All of the data is to be set down again without alteration.
------------------------------------------------------------
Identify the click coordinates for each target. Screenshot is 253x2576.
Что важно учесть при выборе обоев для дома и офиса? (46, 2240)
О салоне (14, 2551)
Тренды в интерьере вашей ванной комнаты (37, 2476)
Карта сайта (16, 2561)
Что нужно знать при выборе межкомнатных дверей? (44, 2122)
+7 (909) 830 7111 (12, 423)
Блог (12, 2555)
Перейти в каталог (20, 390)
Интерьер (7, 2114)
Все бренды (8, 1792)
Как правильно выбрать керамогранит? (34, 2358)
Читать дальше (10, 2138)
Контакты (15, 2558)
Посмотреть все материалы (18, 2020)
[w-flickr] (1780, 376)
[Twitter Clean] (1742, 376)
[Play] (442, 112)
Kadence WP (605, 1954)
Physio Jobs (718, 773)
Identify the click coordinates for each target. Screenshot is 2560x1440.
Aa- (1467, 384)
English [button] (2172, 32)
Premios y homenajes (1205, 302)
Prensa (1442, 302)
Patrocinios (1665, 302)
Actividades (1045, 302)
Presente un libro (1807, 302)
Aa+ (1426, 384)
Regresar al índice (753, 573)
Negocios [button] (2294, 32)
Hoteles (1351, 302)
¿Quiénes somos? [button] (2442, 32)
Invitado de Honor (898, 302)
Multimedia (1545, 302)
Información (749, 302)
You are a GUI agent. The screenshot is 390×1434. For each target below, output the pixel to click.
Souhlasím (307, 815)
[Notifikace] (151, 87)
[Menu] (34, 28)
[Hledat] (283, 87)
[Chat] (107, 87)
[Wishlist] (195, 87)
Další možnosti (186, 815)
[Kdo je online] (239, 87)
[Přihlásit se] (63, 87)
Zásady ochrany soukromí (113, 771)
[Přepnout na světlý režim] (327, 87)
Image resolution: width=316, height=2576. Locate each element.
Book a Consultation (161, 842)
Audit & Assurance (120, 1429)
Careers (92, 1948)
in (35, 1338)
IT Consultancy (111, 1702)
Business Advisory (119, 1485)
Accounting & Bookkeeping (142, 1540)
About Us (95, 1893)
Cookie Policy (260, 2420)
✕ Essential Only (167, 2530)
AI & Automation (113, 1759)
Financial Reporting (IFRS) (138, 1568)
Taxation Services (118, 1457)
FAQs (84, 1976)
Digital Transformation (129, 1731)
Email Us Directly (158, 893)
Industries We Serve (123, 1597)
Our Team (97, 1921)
------------------------------------------------------------
* _SOLUTION FOR THIS EXERCISE_:
Identify the click coordinates for each target. Screenshot is 253x2576.
Что важно учесть при выборе обоев для дома и офиса? (46, 2240)
О салоне (14, 2551)
Тренды в интерьере вашей ванной комнаты (37, 2476)
Карта сайта (16, 2561)
Что нужно знать при выборе межкомнатных дверей? (44, 2122)
+7 (909) 830 7111 (12, 423)
Блог (12, 2555)
Перейти в каталог (20, 390)
Интерьер (7, 2114)
Все бренды (8, 1792)
Как правильно выбрать керамогранит? (34, 2358)
Читать дальше (10, 2138)
Контакты (15, 2558)
Посмотреть все материалы (18, 2020)
[w-flickr] (1780, 376)
[Twitter Clean] (1742, 376)
[Play] (442, 112)
Kadence WP (605, 1954)
Physio Jobs (718, 773)
Identify the click coordinates for each target. Screenshot is 2560x1440.
Aa- (1467, 384)
English [button] (2172, 32)
Premios y homenajes (1205, 302)
Prensa (1442, 302)
Patrocinios (1665, 302)
Actividades (1045, 302)
Presente un libro (1807, 302)
Aa+ (1426, 384)
Regresar al índice (753, 573)
Negocios [button] (2294, 32)
Hoteles (1351, 302)
¿Quiénes somos? [button] (2442, 32)
Invitado de Honor (898, 302)
Multimedia (1545, 302)
Información (749, 302)
You are a GUI agent. The screenshot is 390×1434. For each target below, output the pixel to click.
Souhlasím (307, 815)
[Notifikace] (151, 87)
[Menu] (34, 28)
[Hledat] (283, 87)
[Chat] (107, 87)
[Wishlist] (195, 87)
Další možnosti (186, 815)
[Kdo je online] (239, 87)
[Přihlásit se] (63, 87)
Zásady ochrany soukromí (113, 771)
[Přepnout na světlý režim] (327, 87)
Image resolution: width=316, height=2576. Locate each element.
Book a Consultation (161, 842)
Audit & Assurance (120, 1429)
Careers (92, 1948)
in (35, 1338)
IT Consultancy (111, 1702)
Business Advisory (119, 1485)
Accounting & Bookkeeping (142, 1540)
About Us (95, 1893)
Cookie Policy (260, 2420)
✕ Essential Only (167, 2530)
AI & Automation (113, 1759)
Financial Reporting (IFRS) (138, 1568)
Taxation Services (118, 1457)
FAQs (84, 1976)
Digital Transformation (129, 1731)
Email Us Directly (158, 893)
Industries We Serve (123, 1597)
Our Team (97, 1921)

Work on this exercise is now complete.